Prompt
Take the lines from the one with "Open the help question mark icon" through the last line of the material below and write them out exactly, without any pictures.

Available data
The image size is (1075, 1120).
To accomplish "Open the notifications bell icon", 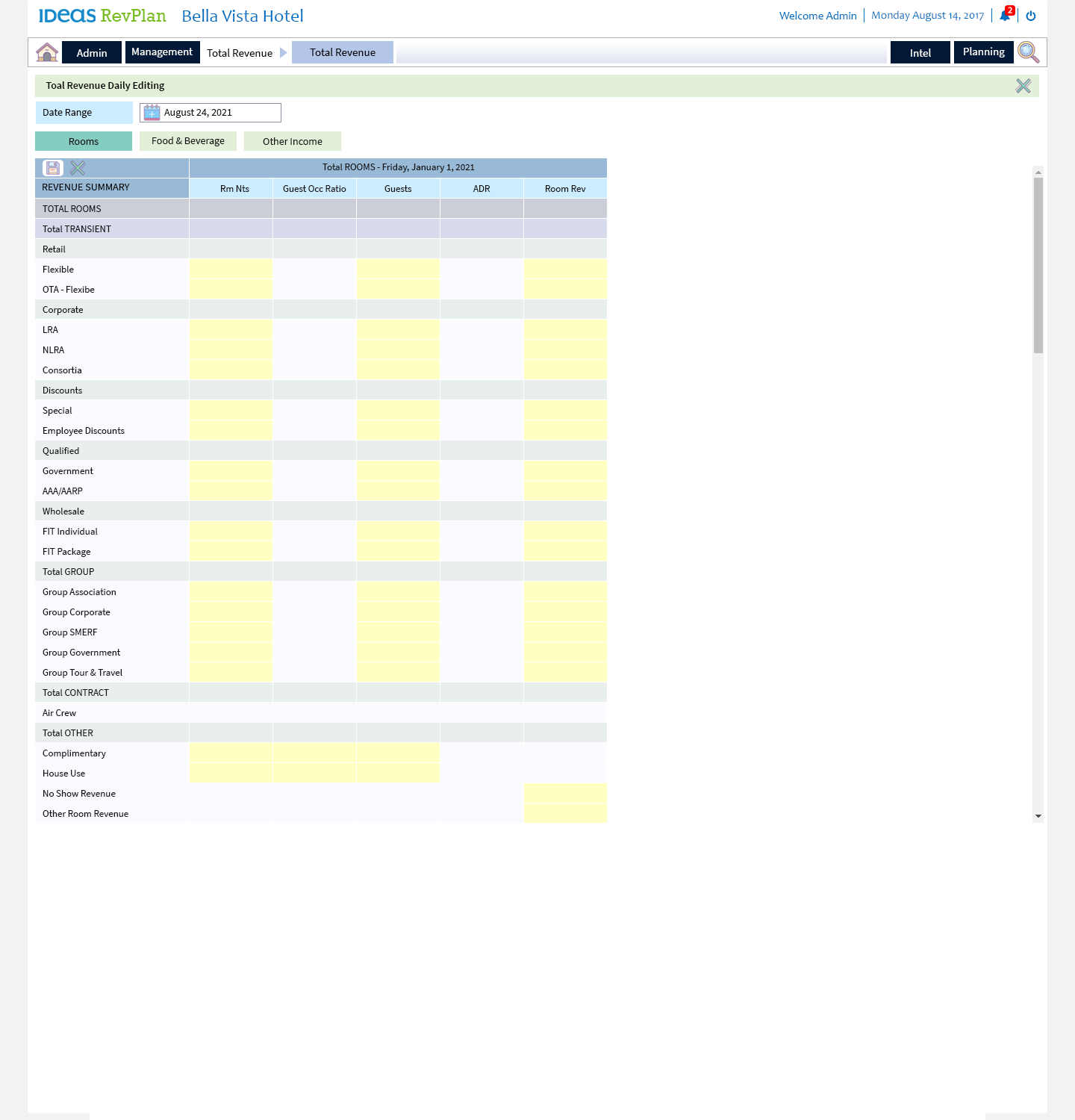I will pyautogui.click(x=1005, y=16).
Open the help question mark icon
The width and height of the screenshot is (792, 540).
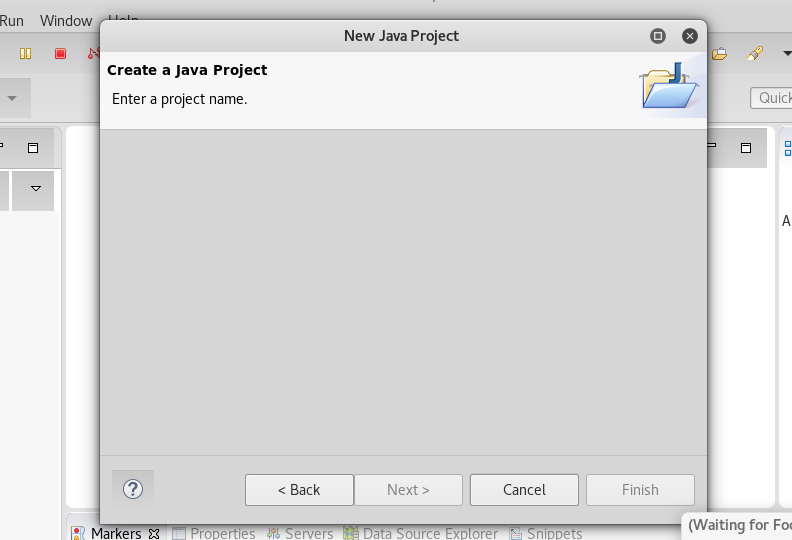(x=133, y=489)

Solution below
Open the help question mark icon
The width and height of the screenshot is (792, 540).
(x=133, y=489)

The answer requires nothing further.